* YOUR INSTRUCTIONS:
Copy out all lines in the data below containing the string "computer".

── STUDY MATERIAL

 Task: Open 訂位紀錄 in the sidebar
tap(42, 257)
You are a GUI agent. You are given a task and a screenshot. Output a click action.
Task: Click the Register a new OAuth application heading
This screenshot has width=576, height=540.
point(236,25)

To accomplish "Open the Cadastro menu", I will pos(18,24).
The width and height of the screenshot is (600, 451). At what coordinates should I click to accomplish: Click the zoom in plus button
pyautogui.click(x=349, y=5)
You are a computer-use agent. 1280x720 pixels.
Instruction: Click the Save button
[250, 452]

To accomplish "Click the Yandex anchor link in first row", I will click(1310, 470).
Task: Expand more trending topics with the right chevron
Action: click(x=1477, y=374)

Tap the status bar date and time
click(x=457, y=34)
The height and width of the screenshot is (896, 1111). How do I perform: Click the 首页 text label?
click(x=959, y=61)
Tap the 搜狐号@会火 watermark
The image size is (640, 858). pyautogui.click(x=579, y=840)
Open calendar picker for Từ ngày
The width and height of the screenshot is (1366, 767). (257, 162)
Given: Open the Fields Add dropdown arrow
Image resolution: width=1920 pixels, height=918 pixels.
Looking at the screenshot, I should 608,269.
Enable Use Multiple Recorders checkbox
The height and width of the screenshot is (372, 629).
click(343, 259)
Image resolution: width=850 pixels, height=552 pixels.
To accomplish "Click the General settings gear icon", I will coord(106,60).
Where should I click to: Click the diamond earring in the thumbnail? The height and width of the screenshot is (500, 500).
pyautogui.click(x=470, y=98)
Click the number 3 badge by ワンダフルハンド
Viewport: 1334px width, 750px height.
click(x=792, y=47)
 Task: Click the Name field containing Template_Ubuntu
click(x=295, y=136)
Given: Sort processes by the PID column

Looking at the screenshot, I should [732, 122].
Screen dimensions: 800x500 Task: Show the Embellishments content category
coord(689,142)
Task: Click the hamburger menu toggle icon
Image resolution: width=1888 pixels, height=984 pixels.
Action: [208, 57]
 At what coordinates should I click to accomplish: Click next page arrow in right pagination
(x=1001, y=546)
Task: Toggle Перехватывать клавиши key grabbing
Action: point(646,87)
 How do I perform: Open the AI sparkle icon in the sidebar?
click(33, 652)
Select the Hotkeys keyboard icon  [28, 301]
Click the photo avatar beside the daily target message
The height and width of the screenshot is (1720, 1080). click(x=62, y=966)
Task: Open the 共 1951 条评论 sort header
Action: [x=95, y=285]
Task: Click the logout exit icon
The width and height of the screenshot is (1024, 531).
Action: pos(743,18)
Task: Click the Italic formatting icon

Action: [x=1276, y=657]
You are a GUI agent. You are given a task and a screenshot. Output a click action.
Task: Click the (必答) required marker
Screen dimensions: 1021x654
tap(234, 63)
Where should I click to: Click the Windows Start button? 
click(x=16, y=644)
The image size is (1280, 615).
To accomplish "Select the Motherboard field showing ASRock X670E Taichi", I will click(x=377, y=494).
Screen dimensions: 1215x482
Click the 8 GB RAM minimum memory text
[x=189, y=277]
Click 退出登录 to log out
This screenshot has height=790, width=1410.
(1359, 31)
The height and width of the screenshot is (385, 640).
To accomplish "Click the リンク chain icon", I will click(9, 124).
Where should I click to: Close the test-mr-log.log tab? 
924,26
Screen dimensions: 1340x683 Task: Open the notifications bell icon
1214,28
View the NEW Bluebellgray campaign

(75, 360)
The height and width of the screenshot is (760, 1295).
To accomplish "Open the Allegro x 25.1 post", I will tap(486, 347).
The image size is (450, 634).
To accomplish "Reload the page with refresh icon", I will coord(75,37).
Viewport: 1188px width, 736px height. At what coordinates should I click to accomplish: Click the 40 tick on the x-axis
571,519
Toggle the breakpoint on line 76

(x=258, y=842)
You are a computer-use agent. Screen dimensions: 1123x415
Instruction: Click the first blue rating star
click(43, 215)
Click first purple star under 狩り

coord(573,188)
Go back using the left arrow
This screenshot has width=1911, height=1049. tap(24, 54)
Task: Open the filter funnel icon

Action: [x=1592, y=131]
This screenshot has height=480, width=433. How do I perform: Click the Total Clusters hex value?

────

* REPLY:
You are a computer-use agent. 1280x720 pixels.
You are a computer-use agent. Screen dimensions: 1123x415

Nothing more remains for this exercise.